▸ **Your objective**
Give the entries from the line that contains "Click the Visiodent Software logo" through the line that contains "will click(1761, 659)." as a Markdown table with two columns, Row and Line, leaving out blank lines.
--- start Data extract ---
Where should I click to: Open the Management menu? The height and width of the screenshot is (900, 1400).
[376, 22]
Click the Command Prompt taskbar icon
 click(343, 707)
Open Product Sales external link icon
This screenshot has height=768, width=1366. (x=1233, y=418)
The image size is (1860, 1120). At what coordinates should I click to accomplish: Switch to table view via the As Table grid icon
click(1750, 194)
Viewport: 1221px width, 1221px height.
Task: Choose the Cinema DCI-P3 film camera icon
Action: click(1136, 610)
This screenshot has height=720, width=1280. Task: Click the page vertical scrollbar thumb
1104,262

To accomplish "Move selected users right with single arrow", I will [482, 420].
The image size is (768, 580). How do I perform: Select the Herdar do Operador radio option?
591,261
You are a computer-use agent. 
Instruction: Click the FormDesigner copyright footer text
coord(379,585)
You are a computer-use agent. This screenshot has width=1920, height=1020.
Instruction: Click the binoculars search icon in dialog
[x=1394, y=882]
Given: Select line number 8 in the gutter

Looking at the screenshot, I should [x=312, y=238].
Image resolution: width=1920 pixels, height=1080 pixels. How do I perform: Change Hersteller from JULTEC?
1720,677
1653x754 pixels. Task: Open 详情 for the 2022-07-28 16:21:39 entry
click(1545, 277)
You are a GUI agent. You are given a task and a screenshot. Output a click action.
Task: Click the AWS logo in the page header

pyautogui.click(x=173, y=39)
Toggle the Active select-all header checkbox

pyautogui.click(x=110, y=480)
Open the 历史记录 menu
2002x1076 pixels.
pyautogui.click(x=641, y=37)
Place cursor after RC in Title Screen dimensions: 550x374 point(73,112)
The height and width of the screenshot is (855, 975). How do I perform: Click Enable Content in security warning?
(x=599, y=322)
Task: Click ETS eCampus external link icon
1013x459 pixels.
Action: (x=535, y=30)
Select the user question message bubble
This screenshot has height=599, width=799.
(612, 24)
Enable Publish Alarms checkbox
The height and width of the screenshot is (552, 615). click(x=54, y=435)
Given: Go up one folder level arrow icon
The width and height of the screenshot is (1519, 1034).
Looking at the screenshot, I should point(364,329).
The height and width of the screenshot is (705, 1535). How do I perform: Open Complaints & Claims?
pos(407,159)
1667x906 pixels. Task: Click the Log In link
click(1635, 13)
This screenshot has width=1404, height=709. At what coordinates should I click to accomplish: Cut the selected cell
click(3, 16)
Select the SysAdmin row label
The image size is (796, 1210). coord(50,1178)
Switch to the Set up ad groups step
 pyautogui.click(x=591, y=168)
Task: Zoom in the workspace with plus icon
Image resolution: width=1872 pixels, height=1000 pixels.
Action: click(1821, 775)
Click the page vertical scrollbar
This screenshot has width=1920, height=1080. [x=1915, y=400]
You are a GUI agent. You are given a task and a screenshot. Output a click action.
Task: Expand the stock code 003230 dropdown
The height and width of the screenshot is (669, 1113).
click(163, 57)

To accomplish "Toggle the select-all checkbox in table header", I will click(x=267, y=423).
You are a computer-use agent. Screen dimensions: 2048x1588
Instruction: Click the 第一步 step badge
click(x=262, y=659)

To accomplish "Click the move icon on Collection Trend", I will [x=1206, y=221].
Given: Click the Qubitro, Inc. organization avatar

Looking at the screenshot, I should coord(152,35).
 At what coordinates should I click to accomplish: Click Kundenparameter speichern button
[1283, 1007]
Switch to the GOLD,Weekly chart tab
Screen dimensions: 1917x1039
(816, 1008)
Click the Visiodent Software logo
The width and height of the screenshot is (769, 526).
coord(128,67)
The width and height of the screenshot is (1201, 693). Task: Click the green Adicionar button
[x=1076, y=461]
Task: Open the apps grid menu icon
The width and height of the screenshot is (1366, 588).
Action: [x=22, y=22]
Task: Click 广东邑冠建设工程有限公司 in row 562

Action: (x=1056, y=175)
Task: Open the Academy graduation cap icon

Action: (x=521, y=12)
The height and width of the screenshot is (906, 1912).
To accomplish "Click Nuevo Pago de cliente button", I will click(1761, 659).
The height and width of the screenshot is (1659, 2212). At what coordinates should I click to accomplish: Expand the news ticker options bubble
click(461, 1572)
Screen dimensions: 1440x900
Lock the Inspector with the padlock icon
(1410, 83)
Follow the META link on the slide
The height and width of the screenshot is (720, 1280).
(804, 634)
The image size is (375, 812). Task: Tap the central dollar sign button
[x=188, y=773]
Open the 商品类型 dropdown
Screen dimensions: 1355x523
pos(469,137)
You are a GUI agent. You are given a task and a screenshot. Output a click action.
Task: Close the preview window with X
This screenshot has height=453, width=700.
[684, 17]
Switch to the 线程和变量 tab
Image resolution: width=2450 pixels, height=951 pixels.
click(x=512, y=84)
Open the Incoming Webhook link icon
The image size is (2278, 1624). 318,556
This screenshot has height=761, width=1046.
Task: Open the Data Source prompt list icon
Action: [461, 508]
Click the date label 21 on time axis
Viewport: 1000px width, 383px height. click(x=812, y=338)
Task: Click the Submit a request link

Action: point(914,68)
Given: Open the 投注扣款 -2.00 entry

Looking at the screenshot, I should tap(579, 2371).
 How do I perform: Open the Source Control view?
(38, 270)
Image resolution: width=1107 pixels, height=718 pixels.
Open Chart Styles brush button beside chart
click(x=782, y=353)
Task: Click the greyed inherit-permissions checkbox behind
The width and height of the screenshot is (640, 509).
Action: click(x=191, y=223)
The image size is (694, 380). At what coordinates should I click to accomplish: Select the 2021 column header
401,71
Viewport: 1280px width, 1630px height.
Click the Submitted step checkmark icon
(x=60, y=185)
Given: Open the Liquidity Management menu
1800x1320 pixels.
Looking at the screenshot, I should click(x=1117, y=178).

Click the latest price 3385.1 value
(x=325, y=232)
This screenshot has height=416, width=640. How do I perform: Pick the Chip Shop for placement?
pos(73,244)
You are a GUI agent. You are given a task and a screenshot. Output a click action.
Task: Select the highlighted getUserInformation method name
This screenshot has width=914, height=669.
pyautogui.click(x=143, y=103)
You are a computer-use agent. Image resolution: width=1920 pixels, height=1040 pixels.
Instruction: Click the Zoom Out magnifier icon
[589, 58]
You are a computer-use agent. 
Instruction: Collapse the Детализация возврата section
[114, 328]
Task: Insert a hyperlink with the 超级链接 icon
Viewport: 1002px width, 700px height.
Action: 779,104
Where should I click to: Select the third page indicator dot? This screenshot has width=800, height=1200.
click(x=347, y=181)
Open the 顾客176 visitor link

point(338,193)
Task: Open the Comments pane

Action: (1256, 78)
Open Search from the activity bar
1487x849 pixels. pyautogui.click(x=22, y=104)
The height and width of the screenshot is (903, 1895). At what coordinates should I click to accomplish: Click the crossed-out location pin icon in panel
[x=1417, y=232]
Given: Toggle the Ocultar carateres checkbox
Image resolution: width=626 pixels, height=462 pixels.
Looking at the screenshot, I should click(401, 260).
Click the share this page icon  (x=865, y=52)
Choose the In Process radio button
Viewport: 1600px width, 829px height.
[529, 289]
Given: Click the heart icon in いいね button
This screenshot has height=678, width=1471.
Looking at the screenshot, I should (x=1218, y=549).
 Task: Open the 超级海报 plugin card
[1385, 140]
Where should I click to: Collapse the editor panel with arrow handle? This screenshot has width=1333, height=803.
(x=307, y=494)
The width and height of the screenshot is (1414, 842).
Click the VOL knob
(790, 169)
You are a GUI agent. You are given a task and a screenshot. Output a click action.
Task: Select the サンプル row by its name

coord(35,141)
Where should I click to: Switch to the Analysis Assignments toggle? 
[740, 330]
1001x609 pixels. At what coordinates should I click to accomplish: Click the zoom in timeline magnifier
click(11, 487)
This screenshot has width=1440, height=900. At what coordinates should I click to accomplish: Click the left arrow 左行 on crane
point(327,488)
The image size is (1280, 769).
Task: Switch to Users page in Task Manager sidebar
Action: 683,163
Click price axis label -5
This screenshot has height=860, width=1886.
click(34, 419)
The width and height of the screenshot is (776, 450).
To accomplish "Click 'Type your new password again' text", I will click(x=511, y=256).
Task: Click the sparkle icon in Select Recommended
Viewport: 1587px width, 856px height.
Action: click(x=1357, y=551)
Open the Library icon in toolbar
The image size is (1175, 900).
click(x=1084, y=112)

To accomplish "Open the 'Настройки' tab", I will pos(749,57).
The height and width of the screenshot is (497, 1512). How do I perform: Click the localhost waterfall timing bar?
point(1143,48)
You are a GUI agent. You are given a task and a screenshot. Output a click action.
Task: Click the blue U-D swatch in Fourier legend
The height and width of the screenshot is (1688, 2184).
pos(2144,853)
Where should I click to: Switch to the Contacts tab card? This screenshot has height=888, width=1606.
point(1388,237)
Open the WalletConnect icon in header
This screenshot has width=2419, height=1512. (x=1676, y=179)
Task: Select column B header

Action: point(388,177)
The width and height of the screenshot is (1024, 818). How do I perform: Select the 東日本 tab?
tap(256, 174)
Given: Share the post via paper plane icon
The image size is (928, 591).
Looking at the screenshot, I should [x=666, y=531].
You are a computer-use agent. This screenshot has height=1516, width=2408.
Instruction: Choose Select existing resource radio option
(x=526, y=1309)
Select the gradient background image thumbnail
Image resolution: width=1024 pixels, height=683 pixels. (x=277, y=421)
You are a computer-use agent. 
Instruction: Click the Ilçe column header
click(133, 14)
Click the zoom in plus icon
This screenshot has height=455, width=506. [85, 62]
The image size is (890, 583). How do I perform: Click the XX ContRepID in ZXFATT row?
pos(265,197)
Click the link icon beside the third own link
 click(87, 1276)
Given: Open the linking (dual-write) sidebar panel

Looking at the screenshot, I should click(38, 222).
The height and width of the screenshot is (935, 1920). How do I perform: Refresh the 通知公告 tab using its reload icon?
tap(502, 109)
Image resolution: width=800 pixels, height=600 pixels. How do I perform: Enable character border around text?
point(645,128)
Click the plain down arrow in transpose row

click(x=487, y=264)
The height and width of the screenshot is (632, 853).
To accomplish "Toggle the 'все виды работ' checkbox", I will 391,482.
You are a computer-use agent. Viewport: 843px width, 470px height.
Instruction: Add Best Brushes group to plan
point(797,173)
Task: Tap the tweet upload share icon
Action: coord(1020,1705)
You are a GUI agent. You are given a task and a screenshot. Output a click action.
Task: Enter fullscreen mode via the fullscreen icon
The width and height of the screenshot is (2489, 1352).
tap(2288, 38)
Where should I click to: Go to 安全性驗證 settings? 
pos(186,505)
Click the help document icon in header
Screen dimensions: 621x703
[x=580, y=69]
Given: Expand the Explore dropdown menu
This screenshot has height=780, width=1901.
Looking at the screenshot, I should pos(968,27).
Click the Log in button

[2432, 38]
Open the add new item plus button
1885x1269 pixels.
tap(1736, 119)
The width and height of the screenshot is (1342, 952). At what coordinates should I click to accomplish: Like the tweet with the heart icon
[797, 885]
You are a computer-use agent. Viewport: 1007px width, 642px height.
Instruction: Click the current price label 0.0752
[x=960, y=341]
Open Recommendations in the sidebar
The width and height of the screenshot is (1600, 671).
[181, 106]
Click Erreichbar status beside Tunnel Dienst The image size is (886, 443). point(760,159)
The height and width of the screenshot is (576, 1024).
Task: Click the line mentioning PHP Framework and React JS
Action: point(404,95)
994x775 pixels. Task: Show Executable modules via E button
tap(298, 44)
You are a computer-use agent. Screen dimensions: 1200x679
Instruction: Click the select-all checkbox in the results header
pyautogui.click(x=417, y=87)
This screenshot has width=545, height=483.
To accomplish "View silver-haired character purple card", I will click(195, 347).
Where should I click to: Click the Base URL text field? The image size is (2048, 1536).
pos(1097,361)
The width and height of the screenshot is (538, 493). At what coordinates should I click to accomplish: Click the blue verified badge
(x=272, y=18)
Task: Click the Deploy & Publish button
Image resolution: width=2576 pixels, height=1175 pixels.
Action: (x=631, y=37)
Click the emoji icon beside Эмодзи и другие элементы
--- end Data extract ---
▸ **Response to the exercise**
| Row | Line |
|---|---|
| 1 | Click the Visiodent Software logo |
| 2 | The width and height of the screenshot is (769, 526). |
| 3 | coord(128,67) |
| 4 | The width and height of the screenshot is (1201, 693). Task: Click the green Adicionar button |
| 5 | [x=1076, y=461] |
| 6 | Task: Open the apps grid menu icon |
| 7 | The width and height of the screenshot is (1366, 588). |
| 8 | Action: [x=22, y=22] |
| 9 | Task: Click 广东邑冠建设工程有限公司 in row 562 |
| 10 | Action: (x=1056, y=175) |
| 11 | Task: Open the Academy graduation cap icon |
| 12 | Action: (x=521, y=12) |
| 13 | The height and width of the screenshot is (906, 1912). |
| 14 | To accomplish "Click Nuevo Pago de cliente button", I will click(1761, 659). |